▶ [Exercise instructions]: The reply should hold only the lines from the one with "For Healthcare Professionals (330, 2374)" to the one with "[Versand mit Hermes] (1016, 1114)", both ends kept, exactly as they appear below, without any pictures.

▶ [Records provided]:
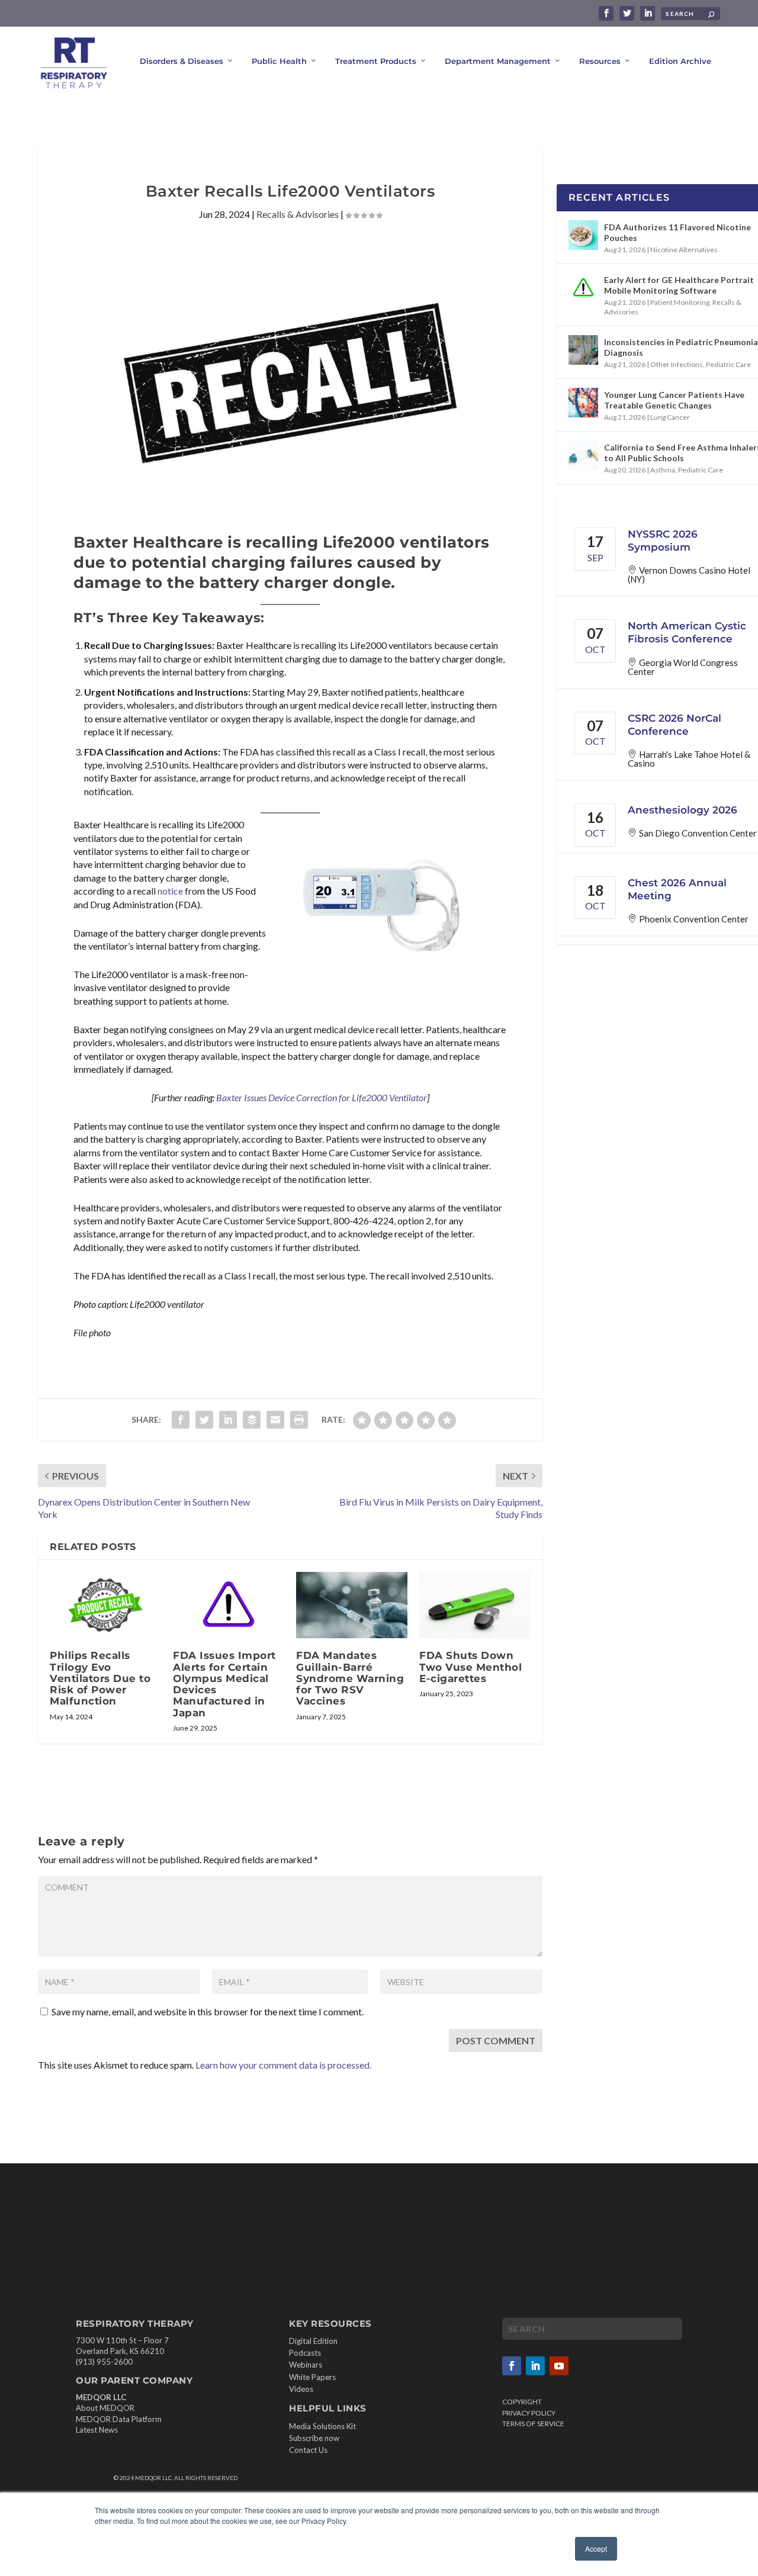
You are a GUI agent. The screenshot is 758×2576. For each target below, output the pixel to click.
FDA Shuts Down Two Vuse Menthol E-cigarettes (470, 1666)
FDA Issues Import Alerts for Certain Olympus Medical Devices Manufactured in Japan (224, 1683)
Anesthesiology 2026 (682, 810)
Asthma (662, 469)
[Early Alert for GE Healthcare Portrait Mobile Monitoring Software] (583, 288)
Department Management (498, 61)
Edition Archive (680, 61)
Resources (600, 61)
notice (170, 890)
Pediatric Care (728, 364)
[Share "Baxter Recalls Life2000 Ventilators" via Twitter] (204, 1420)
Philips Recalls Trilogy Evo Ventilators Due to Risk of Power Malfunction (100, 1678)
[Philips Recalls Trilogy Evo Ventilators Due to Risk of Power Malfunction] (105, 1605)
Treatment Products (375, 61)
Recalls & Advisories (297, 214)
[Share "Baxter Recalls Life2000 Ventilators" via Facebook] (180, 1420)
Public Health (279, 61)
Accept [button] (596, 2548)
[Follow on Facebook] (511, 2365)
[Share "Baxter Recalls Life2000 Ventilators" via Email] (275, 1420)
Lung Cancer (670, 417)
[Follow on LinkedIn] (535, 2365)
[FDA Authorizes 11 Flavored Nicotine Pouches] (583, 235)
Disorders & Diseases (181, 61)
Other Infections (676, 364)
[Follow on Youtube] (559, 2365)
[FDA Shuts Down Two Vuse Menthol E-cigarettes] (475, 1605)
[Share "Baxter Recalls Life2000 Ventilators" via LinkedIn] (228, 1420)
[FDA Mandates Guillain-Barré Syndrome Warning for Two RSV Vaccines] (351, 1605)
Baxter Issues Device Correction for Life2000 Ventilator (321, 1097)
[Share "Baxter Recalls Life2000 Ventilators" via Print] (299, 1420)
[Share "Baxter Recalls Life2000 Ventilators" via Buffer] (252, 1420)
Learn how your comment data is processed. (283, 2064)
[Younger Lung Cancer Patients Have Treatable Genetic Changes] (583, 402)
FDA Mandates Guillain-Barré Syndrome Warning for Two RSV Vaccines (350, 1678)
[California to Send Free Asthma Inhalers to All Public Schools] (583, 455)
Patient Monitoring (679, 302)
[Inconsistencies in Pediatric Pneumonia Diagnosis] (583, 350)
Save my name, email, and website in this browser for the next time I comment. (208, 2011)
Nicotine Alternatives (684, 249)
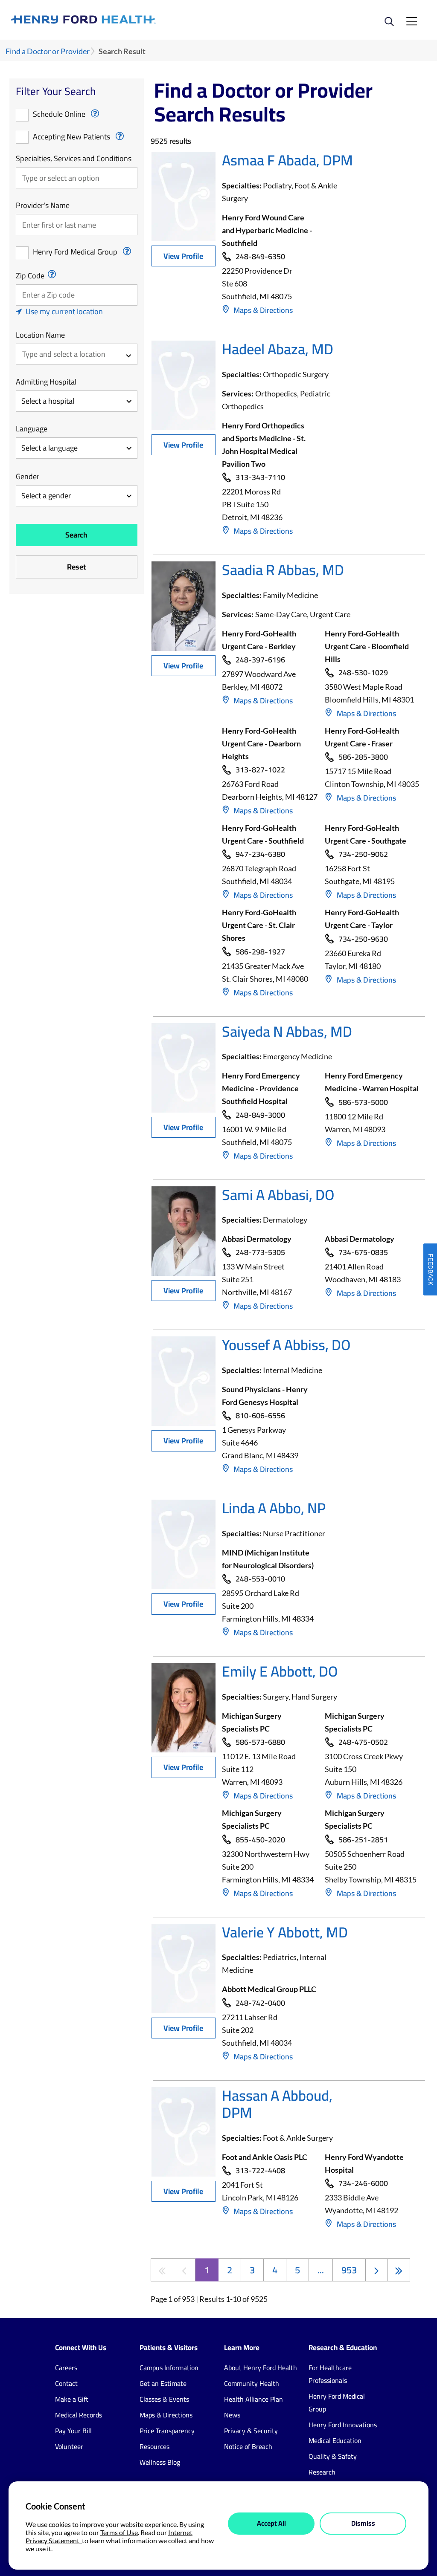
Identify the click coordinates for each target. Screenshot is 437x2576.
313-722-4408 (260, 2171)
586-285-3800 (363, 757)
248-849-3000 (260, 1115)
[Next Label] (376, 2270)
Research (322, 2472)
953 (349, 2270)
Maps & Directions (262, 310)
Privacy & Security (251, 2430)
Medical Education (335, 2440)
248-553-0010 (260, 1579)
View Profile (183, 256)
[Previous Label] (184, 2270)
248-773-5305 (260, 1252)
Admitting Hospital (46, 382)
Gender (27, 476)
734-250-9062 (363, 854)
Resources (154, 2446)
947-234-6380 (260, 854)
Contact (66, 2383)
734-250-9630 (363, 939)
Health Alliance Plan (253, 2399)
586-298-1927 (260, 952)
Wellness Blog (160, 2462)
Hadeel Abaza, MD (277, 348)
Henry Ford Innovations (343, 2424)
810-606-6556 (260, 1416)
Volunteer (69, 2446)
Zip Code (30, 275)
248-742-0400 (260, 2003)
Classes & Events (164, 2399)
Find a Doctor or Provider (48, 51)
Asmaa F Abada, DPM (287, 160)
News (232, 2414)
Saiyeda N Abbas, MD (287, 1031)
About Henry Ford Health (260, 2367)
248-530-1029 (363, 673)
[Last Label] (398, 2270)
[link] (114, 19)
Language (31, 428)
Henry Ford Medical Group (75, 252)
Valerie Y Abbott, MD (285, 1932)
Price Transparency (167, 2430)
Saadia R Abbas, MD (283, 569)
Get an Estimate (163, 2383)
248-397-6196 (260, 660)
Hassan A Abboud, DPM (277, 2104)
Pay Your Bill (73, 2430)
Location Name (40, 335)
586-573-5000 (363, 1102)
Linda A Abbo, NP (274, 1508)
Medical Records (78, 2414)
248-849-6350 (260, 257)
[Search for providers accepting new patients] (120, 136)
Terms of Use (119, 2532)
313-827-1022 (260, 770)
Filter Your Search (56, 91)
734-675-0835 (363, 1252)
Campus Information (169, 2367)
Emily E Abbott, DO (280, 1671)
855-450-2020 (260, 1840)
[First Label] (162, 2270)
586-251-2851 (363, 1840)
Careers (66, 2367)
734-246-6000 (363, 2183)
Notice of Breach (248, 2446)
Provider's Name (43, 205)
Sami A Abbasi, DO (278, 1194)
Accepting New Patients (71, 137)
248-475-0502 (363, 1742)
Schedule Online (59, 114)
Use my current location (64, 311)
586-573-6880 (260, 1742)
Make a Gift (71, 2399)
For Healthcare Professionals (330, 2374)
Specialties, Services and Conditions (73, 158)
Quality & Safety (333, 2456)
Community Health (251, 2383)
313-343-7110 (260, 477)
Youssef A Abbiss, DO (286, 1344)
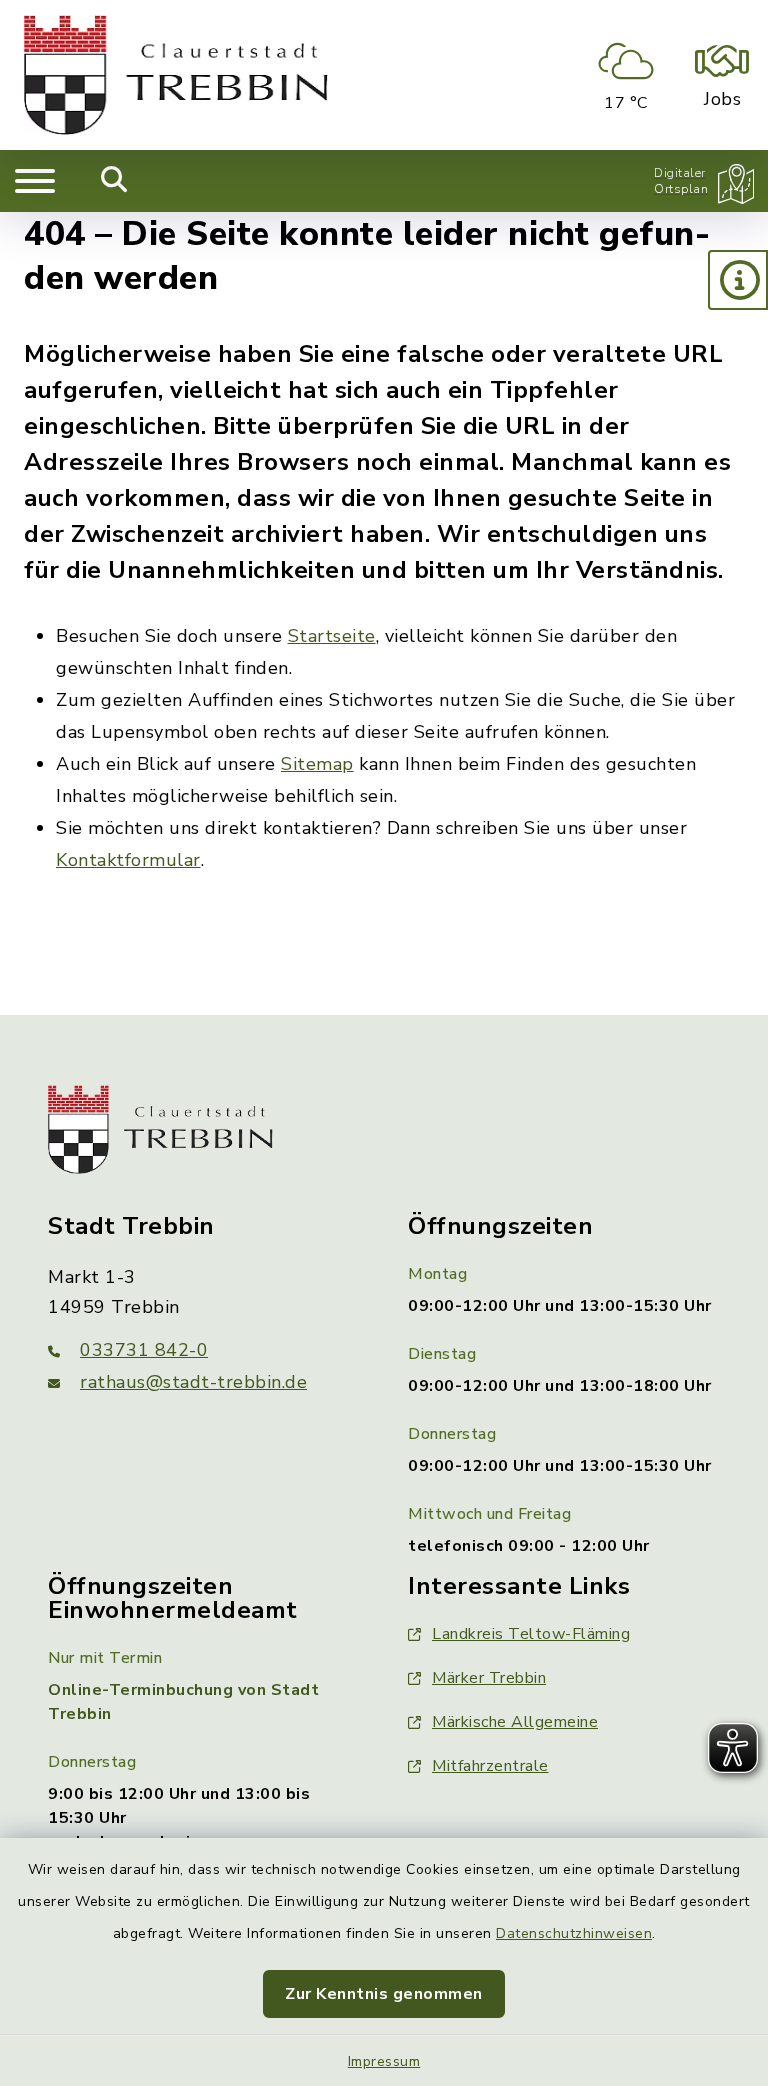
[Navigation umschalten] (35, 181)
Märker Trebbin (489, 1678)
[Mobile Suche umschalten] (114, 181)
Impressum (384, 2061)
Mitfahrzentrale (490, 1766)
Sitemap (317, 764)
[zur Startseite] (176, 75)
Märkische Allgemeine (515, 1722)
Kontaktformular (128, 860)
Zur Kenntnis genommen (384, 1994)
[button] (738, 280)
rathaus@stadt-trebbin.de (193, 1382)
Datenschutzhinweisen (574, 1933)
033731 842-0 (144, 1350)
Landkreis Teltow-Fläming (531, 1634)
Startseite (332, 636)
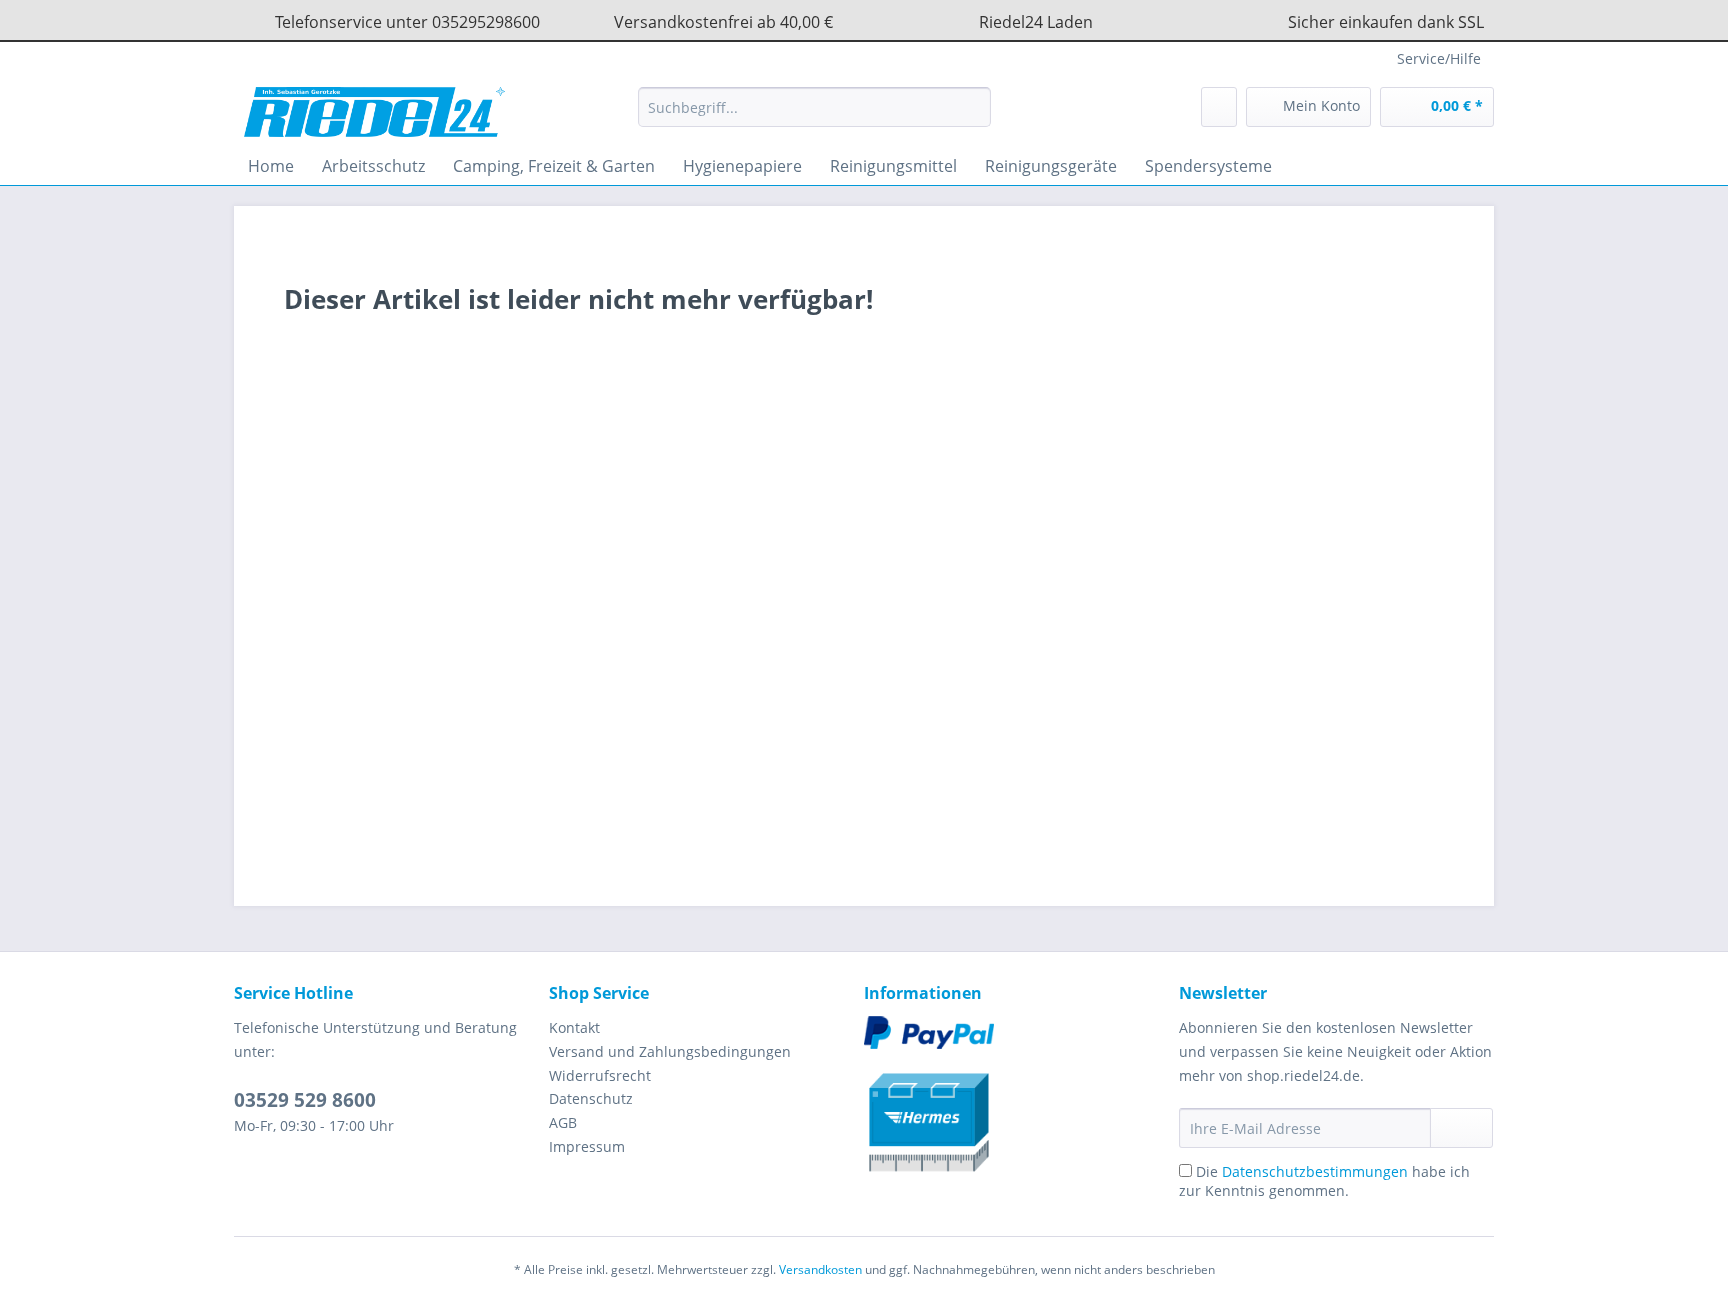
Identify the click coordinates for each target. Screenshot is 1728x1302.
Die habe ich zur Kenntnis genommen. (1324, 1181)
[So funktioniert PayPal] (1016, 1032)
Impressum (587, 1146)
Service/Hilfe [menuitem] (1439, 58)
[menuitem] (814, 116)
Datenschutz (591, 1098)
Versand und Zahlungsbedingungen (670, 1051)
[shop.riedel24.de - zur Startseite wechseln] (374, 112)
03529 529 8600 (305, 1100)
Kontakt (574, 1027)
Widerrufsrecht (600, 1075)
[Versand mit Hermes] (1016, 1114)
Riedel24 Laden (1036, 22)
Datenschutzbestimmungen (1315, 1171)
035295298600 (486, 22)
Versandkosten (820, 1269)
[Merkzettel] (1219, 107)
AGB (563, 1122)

▶ [Output for this exercise]:
For Healthcare Professionals (330, 2374)
Specialties, Services and Conditions (73, 158)
Quality & Safety (333, 2456)
Community Health (251, 2383)
313-343-7110 (260, 477)
Youssef A Abbiss, DO (286, 1344)
[Navigation umschalten] (35, 181)
Märker Trebbin (489, 1678)
[Mobile Suche umschalten] (114, 181)
Impressum (384, 2061)
Mitfahrzentrale (490, 1766)
Sitemap (317, 764)
[zur Startseite] (176, 75)
Märkische Allgemeine (515, 1722)
Kontaktformular (128, 860)
Zur Kenntnis genommen (384, 1994)
[button] (738, 280)
rathaus@stadt-trebbin.de (193, 1382)
Datenschutzhinweisen (574, 1933)
033731 842-0 (144, 1350)
Landkreis Teltow-Fläming (531, 1634)
Startseite (332, 636)
Identify the click coordinates for each target. Screenshot is 1728x1302.
Die habe ich zur Kenntnis genommen. (1324, 1181)
[So funktioniert PayPal] (1016, 1032)
Impressum (587, 1146)
Service/Hilfe [menuitem] (1439, 58)
[menuitem] (814, 116)
Datenschutz (591, 1098)
Versand und Zahlungsbedingungen (670, 1051)
[shop.riedel24.de - zur Startseite wechseln] (374, 112)
03529 529 8600 (305, 1100)
Kontakt (574, 1027)
Widerrufsrecht (600, 1075)
[Versand mit Hermes] (1016, 1114)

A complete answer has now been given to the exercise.